Dimensions Consulting’s Srivastava makes another point. He says if L&T’s management saw so much potential in the infrastructure space, it should have fully leveraged the parent company’s balance sheet and become India’s premier infrastructure developer like GVK, the GMR Group, Jaypee Group, or the Adani Group. “Given the high upfront cost of building infrastructure assets such as highways, airports, ports, or metros, the only raw material that you require to succeed in this industry is capital. And L&T had one of the best balance sheets [low debt] in the industry to begin with. But, then, it lost out to these newbies and ended up becoming just another EPC company.”
According to him, ownership of infrastructure projects would have provided L&T with a steady stream of annuity income over the next 25 to 30 years and, thus, de-risked the volatility of the EPC business.
The company concedes the missed opportunity in the infrastructure sector, but says that it was deliberate. “I concede that L&T could have been a much bigger player in the BOT space than it is right now, but I have always been sceptical about the return ratios of these capital-intensive and long-gestation projects.

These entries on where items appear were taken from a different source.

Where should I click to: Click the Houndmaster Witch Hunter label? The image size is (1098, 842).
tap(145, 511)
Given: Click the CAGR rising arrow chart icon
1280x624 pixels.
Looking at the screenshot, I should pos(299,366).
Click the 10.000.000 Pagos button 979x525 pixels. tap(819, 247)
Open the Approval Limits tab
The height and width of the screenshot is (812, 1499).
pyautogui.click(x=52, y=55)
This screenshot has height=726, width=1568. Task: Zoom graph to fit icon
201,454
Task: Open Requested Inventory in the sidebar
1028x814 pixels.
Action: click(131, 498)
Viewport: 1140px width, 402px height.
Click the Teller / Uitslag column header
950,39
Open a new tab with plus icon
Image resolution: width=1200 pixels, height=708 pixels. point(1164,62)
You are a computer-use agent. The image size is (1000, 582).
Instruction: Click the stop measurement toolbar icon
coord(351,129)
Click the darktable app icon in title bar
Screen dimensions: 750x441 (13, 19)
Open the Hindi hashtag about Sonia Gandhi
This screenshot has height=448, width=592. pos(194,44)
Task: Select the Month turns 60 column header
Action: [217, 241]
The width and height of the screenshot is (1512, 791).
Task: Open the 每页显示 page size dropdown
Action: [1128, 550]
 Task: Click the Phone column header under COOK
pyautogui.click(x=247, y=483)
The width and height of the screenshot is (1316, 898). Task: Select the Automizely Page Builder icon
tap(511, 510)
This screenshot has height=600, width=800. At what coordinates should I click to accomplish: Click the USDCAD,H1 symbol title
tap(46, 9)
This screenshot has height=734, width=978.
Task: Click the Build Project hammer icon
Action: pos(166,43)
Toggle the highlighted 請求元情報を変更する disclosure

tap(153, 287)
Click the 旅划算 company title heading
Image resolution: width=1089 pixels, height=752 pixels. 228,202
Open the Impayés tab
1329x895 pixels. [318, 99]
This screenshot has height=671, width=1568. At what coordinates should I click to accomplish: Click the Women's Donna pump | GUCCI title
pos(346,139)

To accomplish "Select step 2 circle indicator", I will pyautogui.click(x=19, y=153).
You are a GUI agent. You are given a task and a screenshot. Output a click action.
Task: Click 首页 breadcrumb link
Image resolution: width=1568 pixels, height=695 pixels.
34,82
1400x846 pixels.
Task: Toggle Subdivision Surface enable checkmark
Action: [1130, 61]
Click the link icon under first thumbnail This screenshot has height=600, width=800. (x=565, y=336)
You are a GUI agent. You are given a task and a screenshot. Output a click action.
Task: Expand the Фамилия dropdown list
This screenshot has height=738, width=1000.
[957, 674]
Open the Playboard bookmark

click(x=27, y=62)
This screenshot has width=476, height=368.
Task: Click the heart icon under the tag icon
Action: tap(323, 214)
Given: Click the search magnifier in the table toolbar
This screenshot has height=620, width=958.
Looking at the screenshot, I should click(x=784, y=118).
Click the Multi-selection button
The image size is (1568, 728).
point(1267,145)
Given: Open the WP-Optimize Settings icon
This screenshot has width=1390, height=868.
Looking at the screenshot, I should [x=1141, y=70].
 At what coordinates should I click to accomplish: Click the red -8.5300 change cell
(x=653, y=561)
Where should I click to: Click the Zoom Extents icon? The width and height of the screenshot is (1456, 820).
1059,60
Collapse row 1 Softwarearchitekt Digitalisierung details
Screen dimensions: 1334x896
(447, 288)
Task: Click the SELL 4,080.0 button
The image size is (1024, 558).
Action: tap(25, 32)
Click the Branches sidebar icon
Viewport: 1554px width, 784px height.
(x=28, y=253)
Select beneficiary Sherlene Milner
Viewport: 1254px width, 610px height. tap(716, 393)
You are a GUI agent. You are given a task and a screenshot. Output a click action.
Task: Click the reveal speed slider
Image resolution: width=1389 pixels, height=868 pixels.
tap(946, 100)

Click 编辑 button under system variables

L&T has an internal threshold of 18% internal rate of return for bidding for a project and I could not allow this threshold to be diluted just to build a portfolio of BOT projects,” says Shankar Raman. “I don’t want shareholders’ money to get stuck with a specific project for a long time. Capital is best circulated; that’s why we sold our stake in the Bangalore airport project as well. Many international infrastructure investors such as Macquarie or even Siemens do the same. This frees up capital for other projects.”
But keeping those same shareholders happy may get difficult. “L&T is one of the priciest stocks from its sector and investors are willing to give it a premium. But then it increases investors’ expectation of the company, and to meet that, it needs to demonstrate superior growth metrics. It will be a little challenging to maintain the historical growth trajectory, given a slowing order book and a worsening balance sheet,” says a senior analyst with a leading brokerage who didn’t want to be named.
There is no doubt that Naik has built L&T into an institution. But as he prepares to redefine his role, he may want to take another look at one part of that institution—EPC. If anything, it’ll only cement his legacy further.